First of all, you should know that I’m the teacher in the video that Frank referenced above, and Frank’s description of my classroom is correct. About 70% of my students are taking their first physics course, and only 30% are the AP students shown in the video. All the classes are taught with modeling instruction. It just happened that the reporter was there at the time I was teaching that one AP class.

SuperSub said: “I have yet to see an effective way to get students to spontaneously derive various physics formulas from experimentation…just as with any instruction at the top of Bloom’s, physics requires a solid foundation of knowledge and application that can only be effectively taught through teacher-led instruction.”

May I suggest that we may be agreeing about the need for teacher guidance here, but disagreeing about the nature of modeling instruction, which is strongly guided by the teacher. My students do not “spontaneously” derive physics formulas from experimentation. Instead, they learn a set of skills that are glossed over or even ignored in most instruction – careful observation, identification of measurable quantities, identification of independent and dependent variables, experimental design by controlling variables, graphing data, and several graphical analysis techniques for extracting equations from those graphs.

Over the course of a year, they become increasingly independent at carrying out this process. At the start, I interact with the lab groups frequently and show them how to do many of these steps. By the end of the year, I am more herding them – directing them back on course if they’ve veered too far away from a productive path.

Mark Hammond described the model development process of the modeling cycle well in this post, making the same point I’m making. It’s a guided process. http://shawncornally.com/wordpress/?p=2087&cpage=1#comment-4976

Modeling does put the paradigm lab first in the instructional sequence, and those formulas are not coming from anywhere else but the student’s own labs. The results gain an importance and significance that they lack when the labs come last and just confirm received knowledge.

The second half of the modeling cycle is model deployment, in which the model – obtained from the lab – is applied in different contexts and in most cases further developed or refined. I read the University of Chicago “discovery method” study results referred to by Jill Bell to imply that the teaching was lacking the deployment half of the learning cycle. After the lab, in which the students do a lot of the lifting to develop the concept in a concrete situation, they need help in abstracting a principle, and practice in applying it. Most will not spontaneously do these things. They need to be guided. However, guiding them through an authentic scientific process and gradually weaning them towards more independence is much more effective than simply handing them the “facts.”

Stuart Buck asks, “Would you expect kids to derive pi for themselves?” No. But here’s an example of the process. Show students circular objects of a variety of sizes. Ask them what measurements they can take to describe the circles, eliciting diameter and circumference among other things. Ask them how to measure these things – perhaps with a string and a meter stick. After measuring the diameter and circumference of many circles and recording the data in a data table, the results will be graphed.

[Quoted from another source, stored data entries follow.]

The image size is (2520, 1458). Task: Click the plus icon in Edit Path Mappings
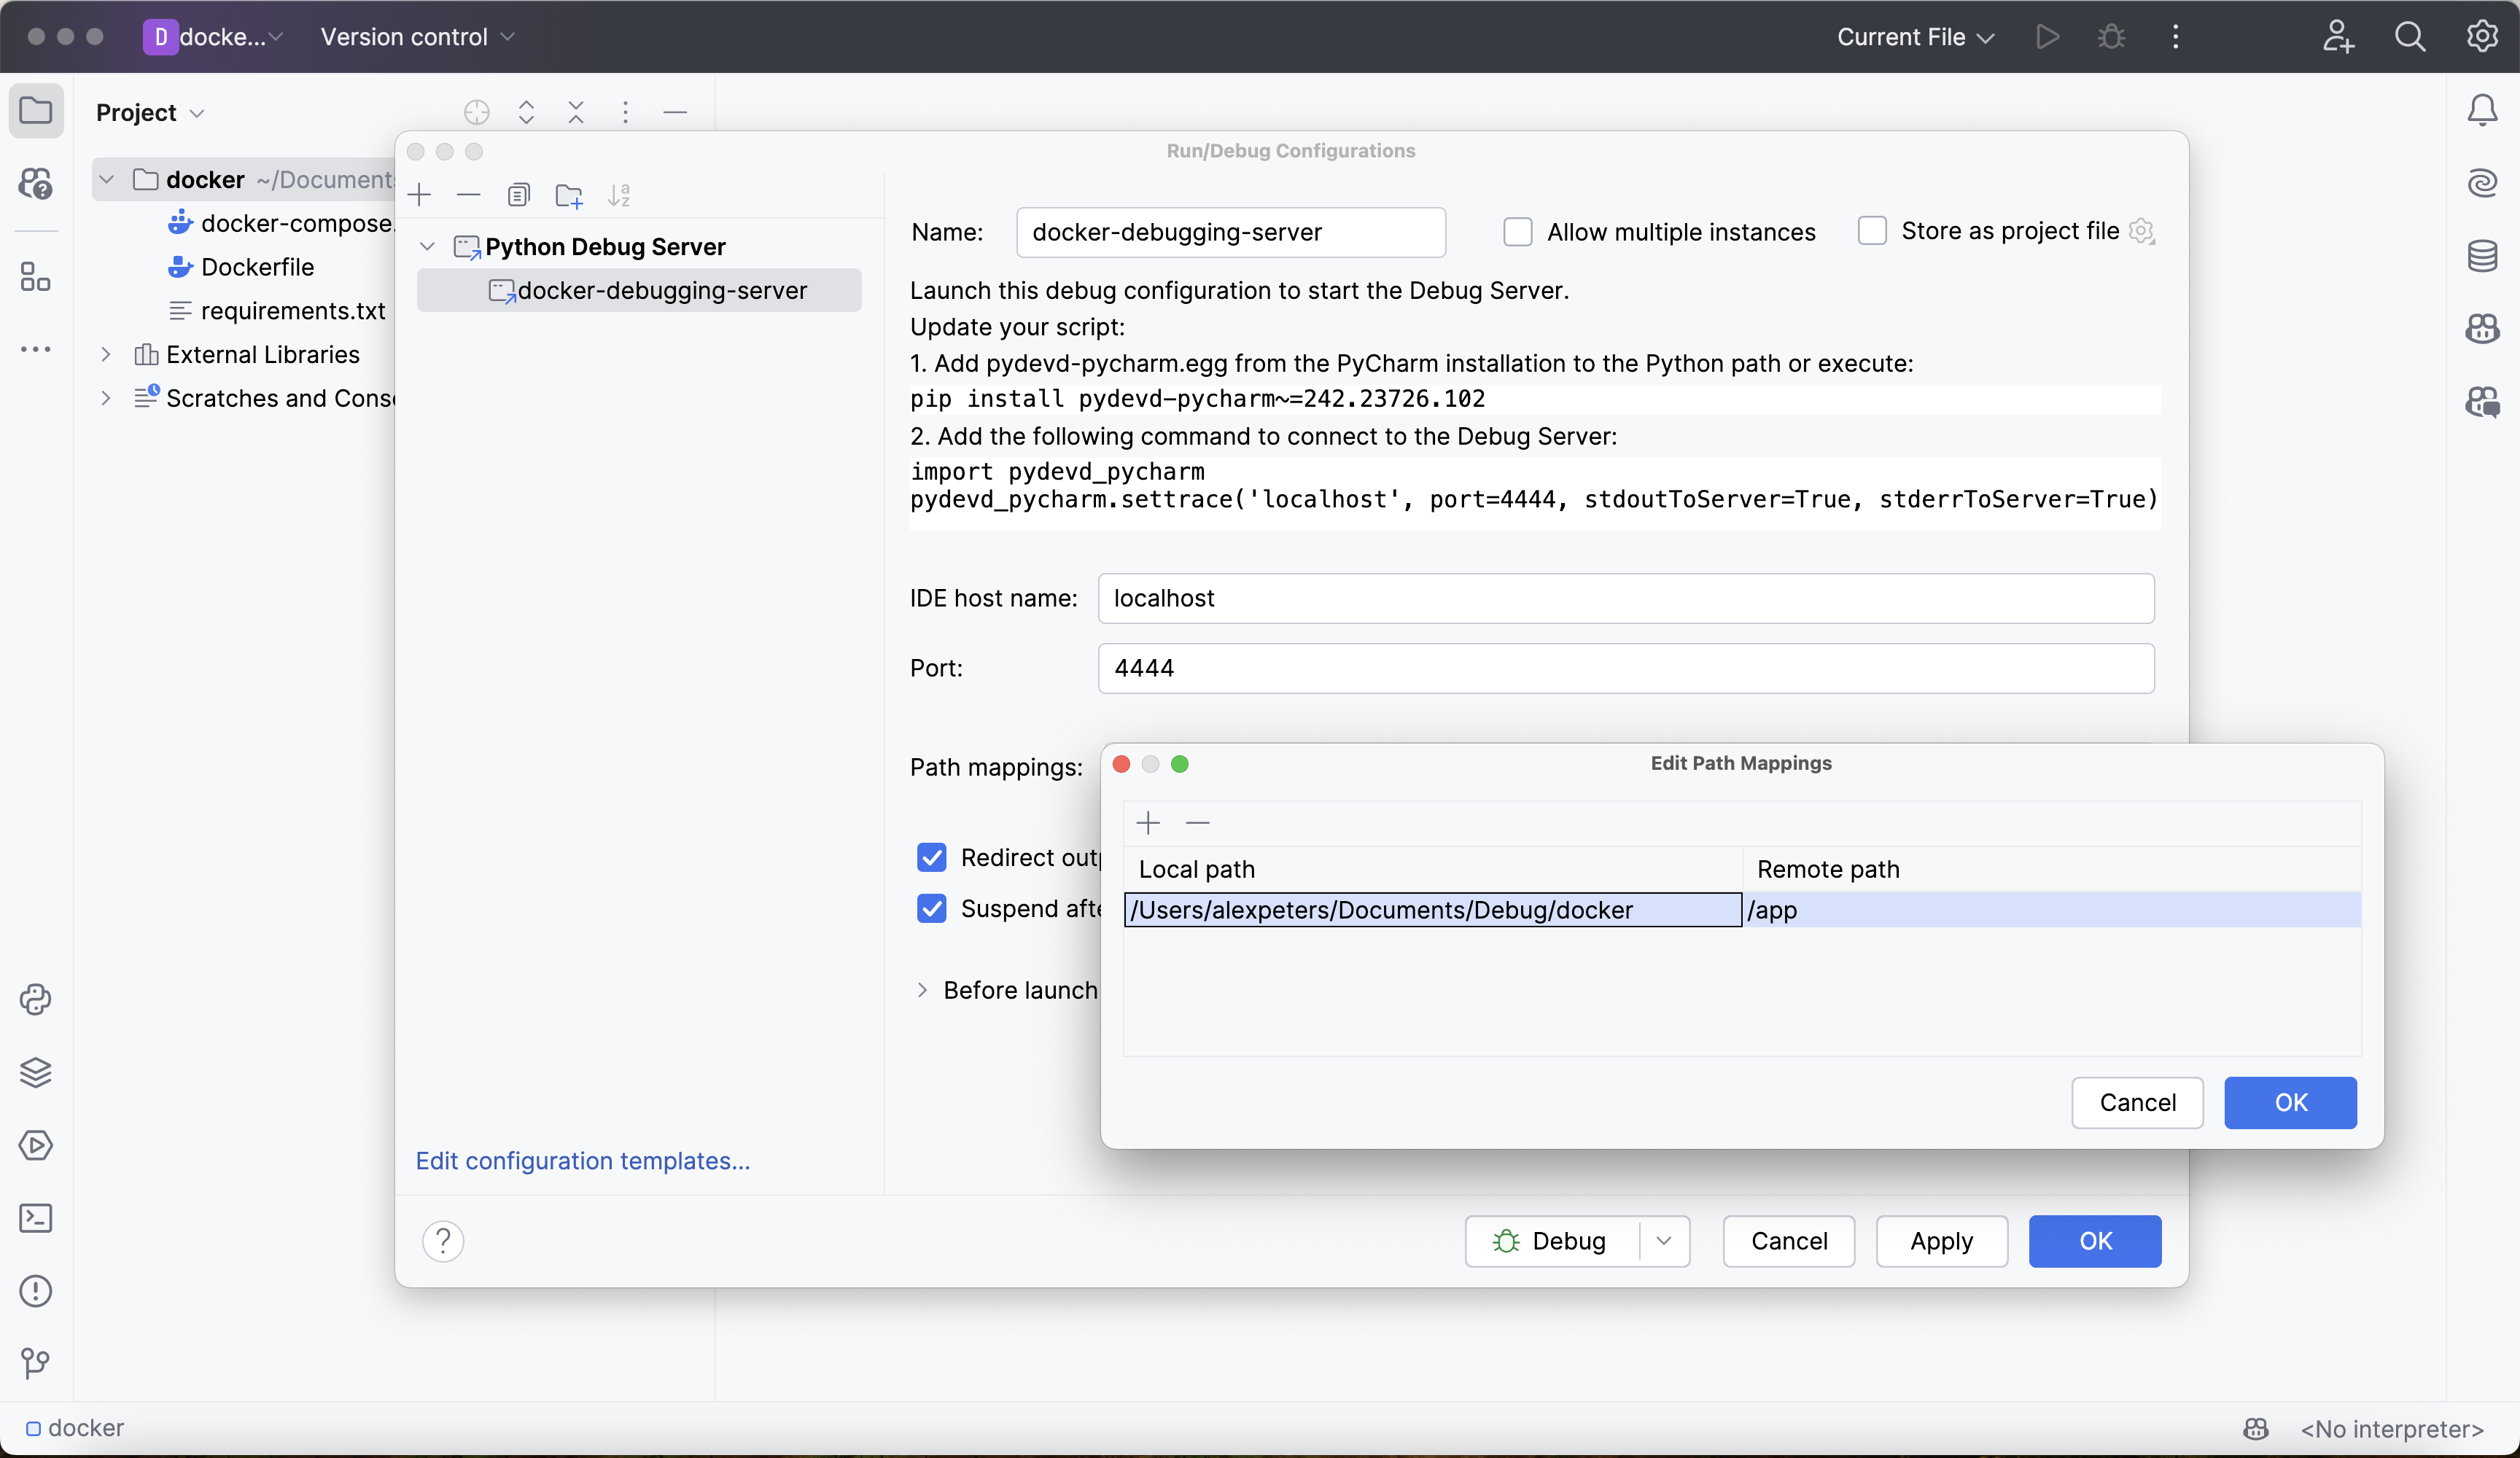(1148, 823)
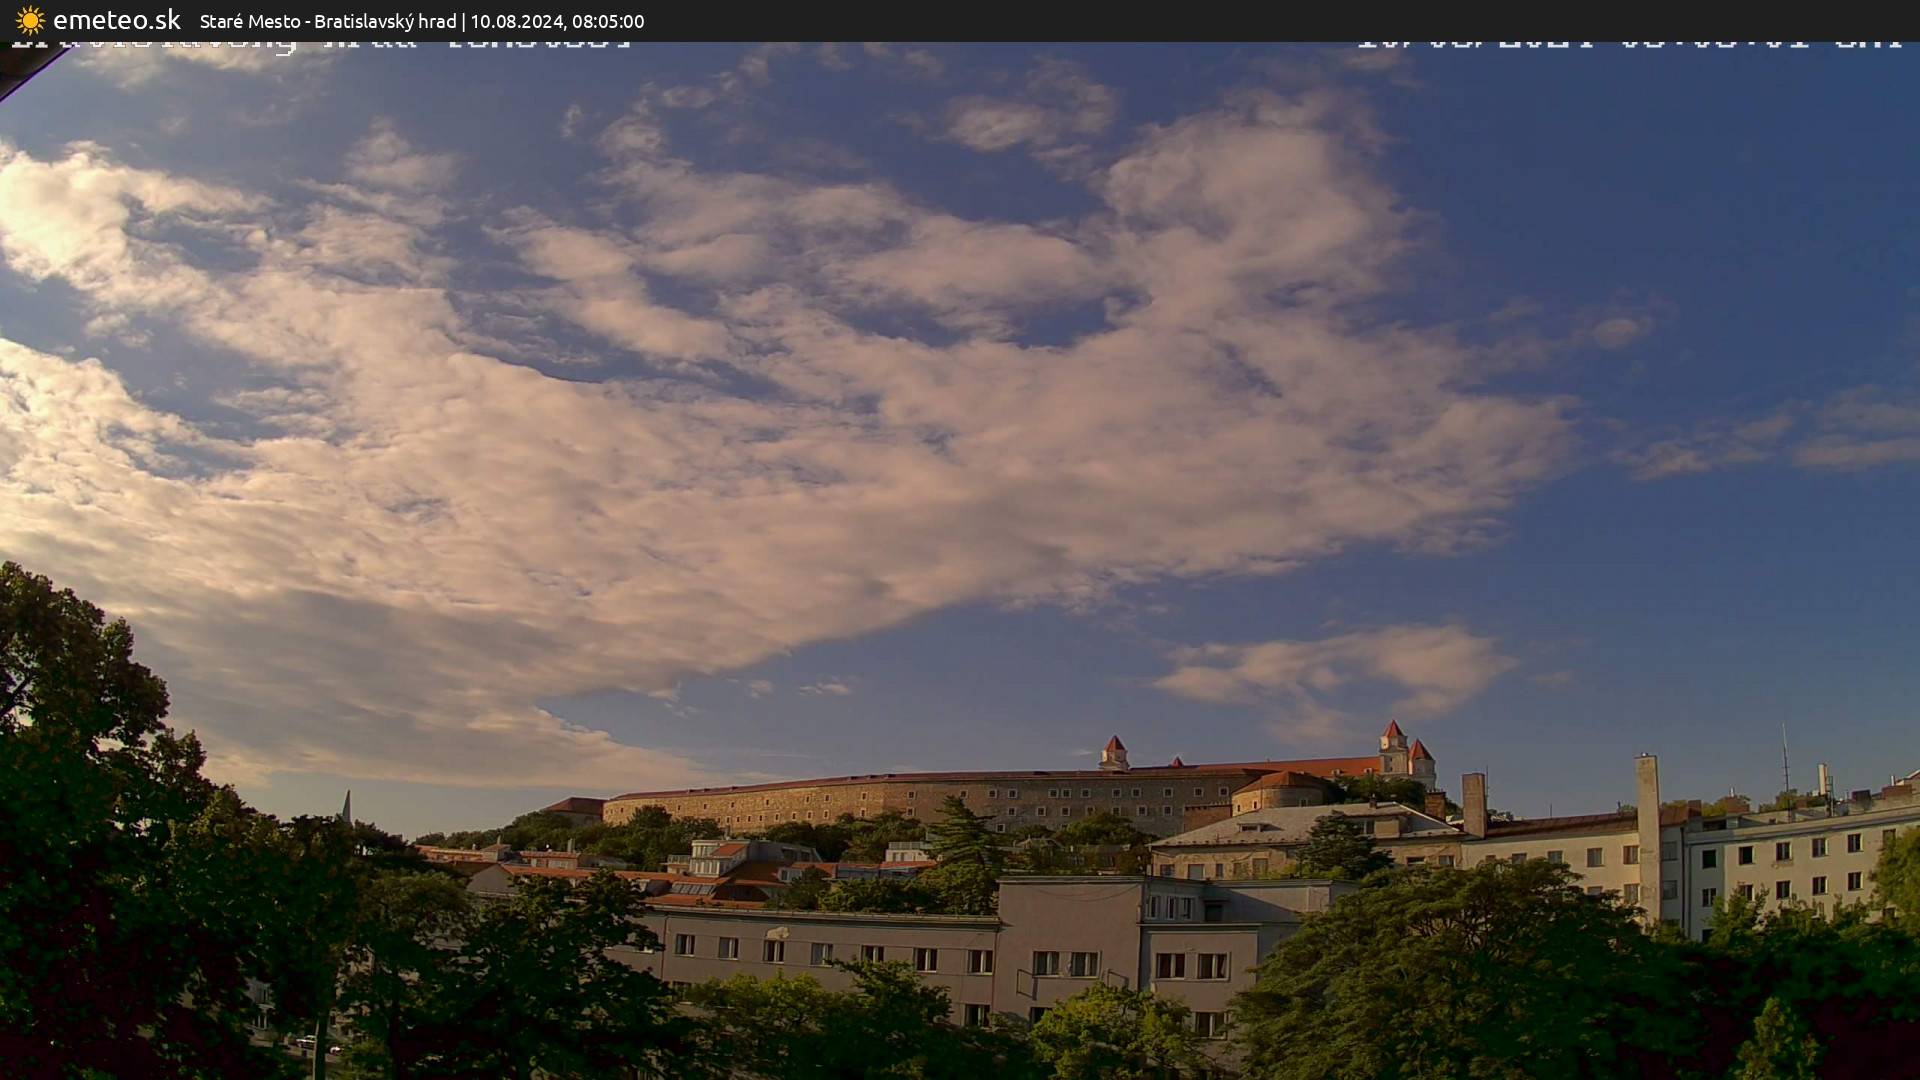Click the thin antenna mast on the right

[1785, 760]
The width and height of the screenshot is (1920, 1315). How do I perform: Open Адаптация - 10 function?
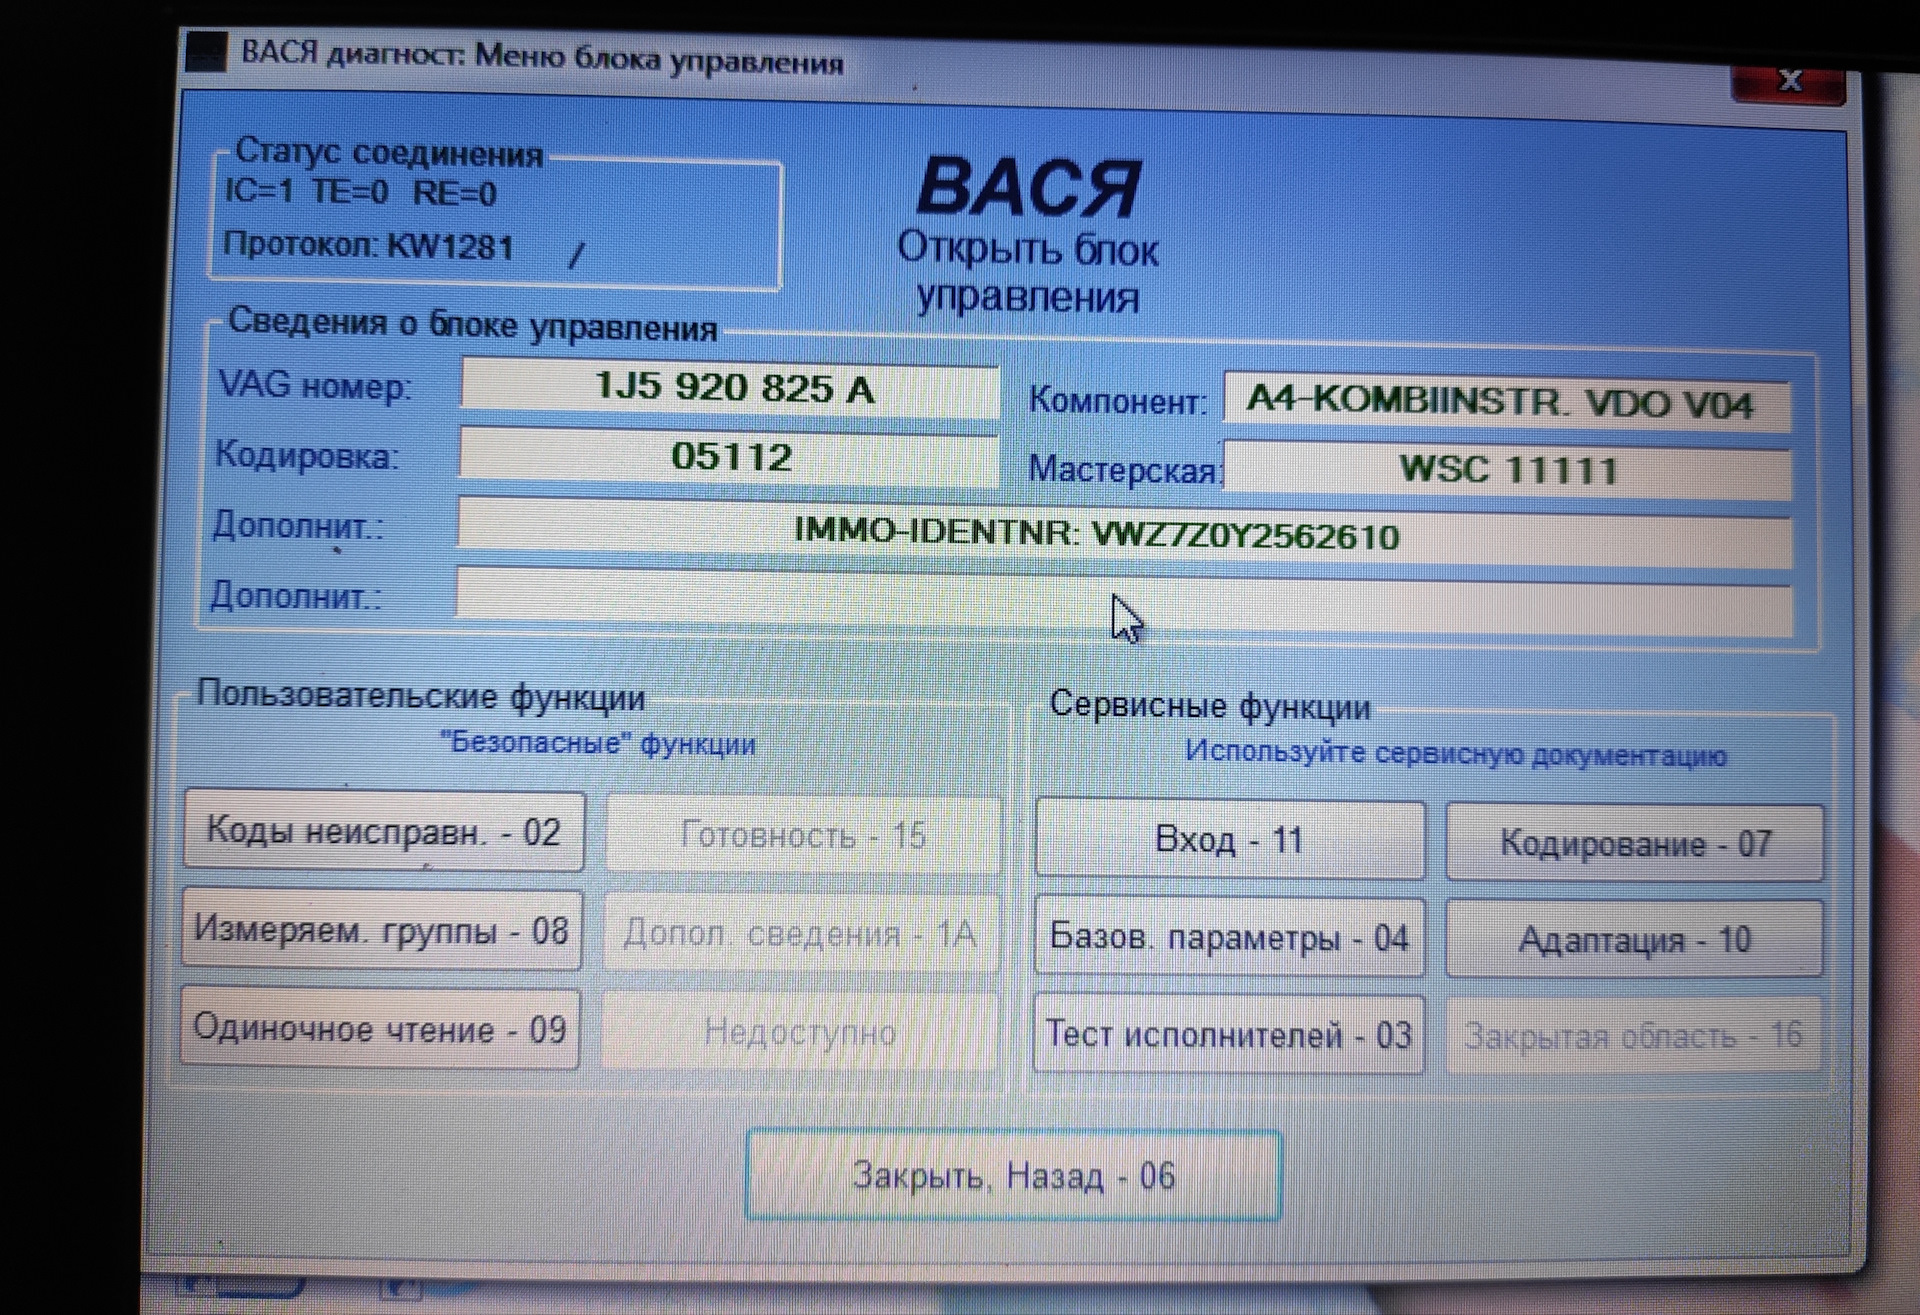(1634, 940)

Ask students to predict what the graph will look like and what kind of mathematical function would go with that shape of graph. Then send them loose to do this experiment, along with other investigations they may have come up with during the discussion. Look at the final graphs and ask about the value and meaning of the slope. At the end, did the students derive pi for themselves? No. Did many or most gain some valuable understanding of the meaning of pi that they would not get from simply being handed the equation C = pi*d and working a bunch of rote problems? yes. Do they still need some more practice using the result in other contexts before they see it as a valuable abstract idea? yes.

If you then go on to use the same instructional cycle for your quadratic equation or commutative property, will students start to internalize the process itself and become more independent with it? yes.

Sorry this is so long. Just back from vacation, saw myself referred to here and wanted to reply. Lots to say at once.